County agencies prepare for snow, hoping for better results than Sunday
MILWAUKEE/WAUKESHA COUNTY -- Authorities are hoping we don't see a repeat of last Sunday when the snow turned deadly on local highways
\"It is unusual for the large pileups, the number of large pileups that happened,\" Milwaukee County Sheriff's Office Captain Daniel Hughes said.
Sunday's weather caused dozens of crashes across southeast Wisconsin. With snow looming Friday night into Saturday, county leaders are ready.
\"I started a day and a half ago preparing for this,\" Hughes said.
Hughes knows his team needs to be ready.
\"We adjust staffing,\" Hughes said. \"We'll extend our shifts, we'll bring people in early, we'll overlap so that we don't have a lapse in coverage, even a minimal amount of lapse in coverage, we like to keep it bulked up for the majority of the heavy snowfall.\"
The sheriff's office will have at least 25 to 30 patrol cars out on the roads.

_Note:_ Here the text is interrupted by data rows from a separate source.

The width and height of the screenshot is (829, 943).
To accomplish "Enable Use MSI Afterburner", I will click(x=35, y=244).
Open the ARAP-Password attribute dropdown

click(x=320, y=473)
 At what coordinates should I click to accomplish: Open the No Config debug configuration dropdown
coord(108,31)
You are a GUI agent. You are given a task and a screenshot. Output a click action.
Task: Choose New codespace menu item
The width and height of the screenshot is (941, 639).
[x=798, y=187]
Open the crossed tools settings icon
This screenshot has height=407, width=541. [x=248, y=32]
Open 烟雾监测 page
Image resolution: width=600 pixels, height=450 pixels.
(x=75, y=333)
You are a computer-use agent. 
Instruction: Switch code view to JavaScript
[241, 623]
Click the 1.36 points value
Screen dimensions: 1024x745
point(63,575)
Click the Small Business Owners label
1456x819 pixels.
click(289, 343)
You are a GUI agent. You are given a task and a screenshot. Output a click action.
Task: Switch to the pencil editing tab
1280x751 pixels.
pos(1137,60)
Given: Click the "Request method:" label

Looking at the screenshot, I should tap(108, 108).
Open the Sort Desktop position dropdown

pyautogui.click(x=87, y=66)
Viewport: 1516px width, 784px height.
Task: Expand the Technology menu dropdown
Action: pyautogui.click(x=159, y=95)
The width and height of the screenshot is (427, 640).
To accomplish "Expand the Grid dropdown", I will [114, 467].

Hughes thinks Sunday's problems can be avoided this time around.
\"We weren't driving appropriately for the conditions,\" Hughes said. \"We weren't giving that increased distance, between cars and we weren't really driving with regard to how the weather conditions were and how they were changing.\"
Out in Waukesha County plow trucks are washed and ready - this time they'll have some help from Sunday's storm.
\"We have plenty of salt residue on the roads already,\" Peter Chladil from Waukesha County Highway Operations said.
Waukesha County will have 58 trucks on the road once the snow starts. Each truck carrying between nine and 14 tons of salt. Even as law enforcement and highway departments do their jobs, they both have advice for drivers.
\"Slow down and reduce your speed appropriately for the snow conditions that are coming down,\" Hughes said.
\"Hey if it takes you five minutes extra to get someplace so be it. That's better than being stuck in the ditch for hours,\" Chladil said.